Northeastern Section - 49th Annual Meeting (23–25 March)

Paper No. 6
Presentation Time: 10:00 AM

THE CHEMICAL COMPOSITION OF SUBDUCTING SEDIMENTS


PLANK, Terry A., Lamont-Doherty Earth Observatory, Columbia University, Palisades, NY 10964, tplank@ldeo.columbia.edu

Sediments on the seafloor are records of erosion of the continents and productivity of marine life. They are also input to the world's subduction zones, supplying water and chemical components to arc volcanoes, and contaminants to the deeper mantle. Here I provide a new estimation of global subducting sediment, GLOSS-II, motivated by an expanding inductively-coupled plasma mass spectrometry (ICP-MS) dataset for trace elements. Specific focus is on key elements in solid earth recycling that are now better constrained by new data: Li, Be, B, Nb, Ta, Pb, Th and U. The abundances of these elements reflect, to first order, dilution of continental detritus by biogenic opal and carbonate, and secondly, various continental and marine processes, such as the extent of continental weathering (Li/K2O), hydrogenous vs. hydrothermal oxides (Pb/Fe), biophosphate accumulation and exposure age on the seafloor (Th and U), and organic carbon burial (U).
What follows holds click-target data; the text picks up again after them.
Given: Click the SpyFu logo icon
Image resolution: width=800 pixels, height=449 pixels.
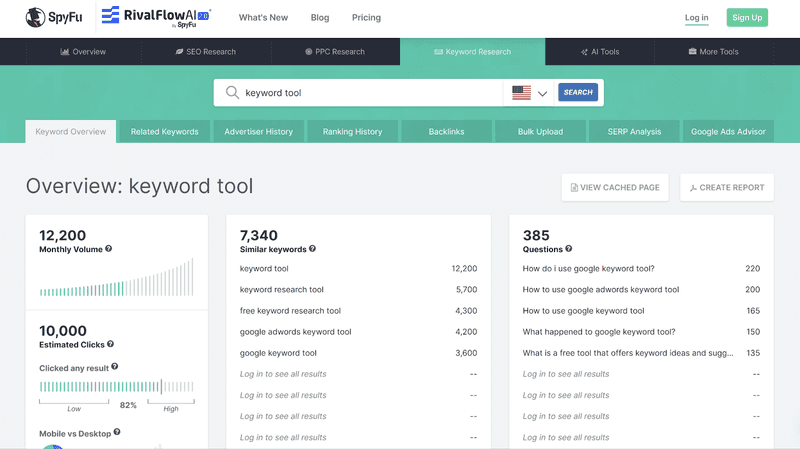Looking at the screenshot, I should (x=36, y=17).
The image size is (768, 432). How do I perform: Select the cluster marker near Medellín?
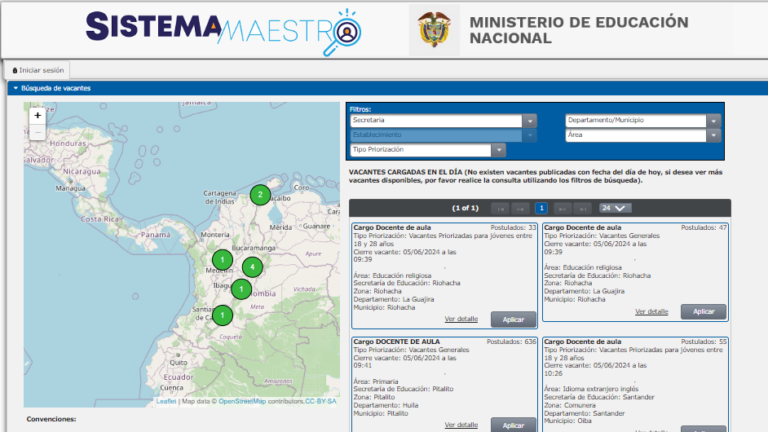222,261
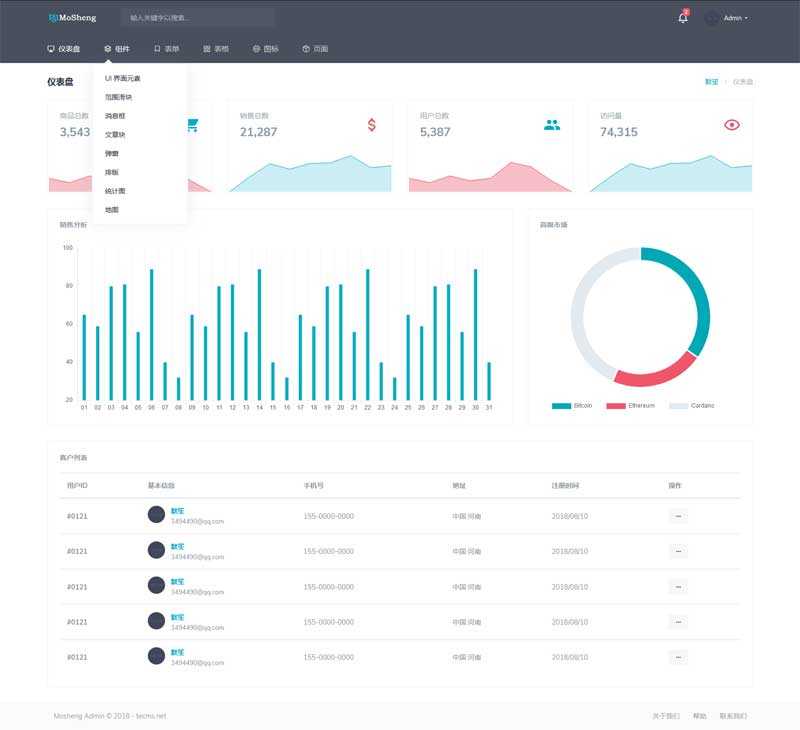800x730 pixels.
Task: Click the notification bell icon
Action: (683, 18)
The Be/K2O ratio (0.86 +/- 0.04) and Nb/Ta ratio (14 +/- 1) of terrigenous marine sediments reflects average upper continental crust, and indeed refine those estimates. The mass flux of Li subducted into different trenches correlates strongly with the Li/Y ratio in adjacent volcanic arcs, pointing to a direct control on Li enrichment in arcs by subducted sediment. Such a control may be consistent with Li isotope variations in some arcs, with little fractionation required in the slab or mantle. Sediments vary significantly in their Nb anomaly (i.e., Nb depletion with respect to La and Th), and some arcs inherit the sedimentary Nb anomaly (e.g., South Sandwich) with no new fractionation in the subduction zone, while others (e.g., Marianas, Aleutians) likely require residual rutile in the slab. The Nb anomaly is thus a nearly ubiquitous feature in arcs that has a complex origin, dependent on at least three variables: the sedimentary Nb anomaly, the presence of rutile in the slab, and Nb/La variation in the mantle. Trench sediments and GLOSS-II should thus continue to be useful in elucidating processes occurring in subduction zones, the continents and mantle.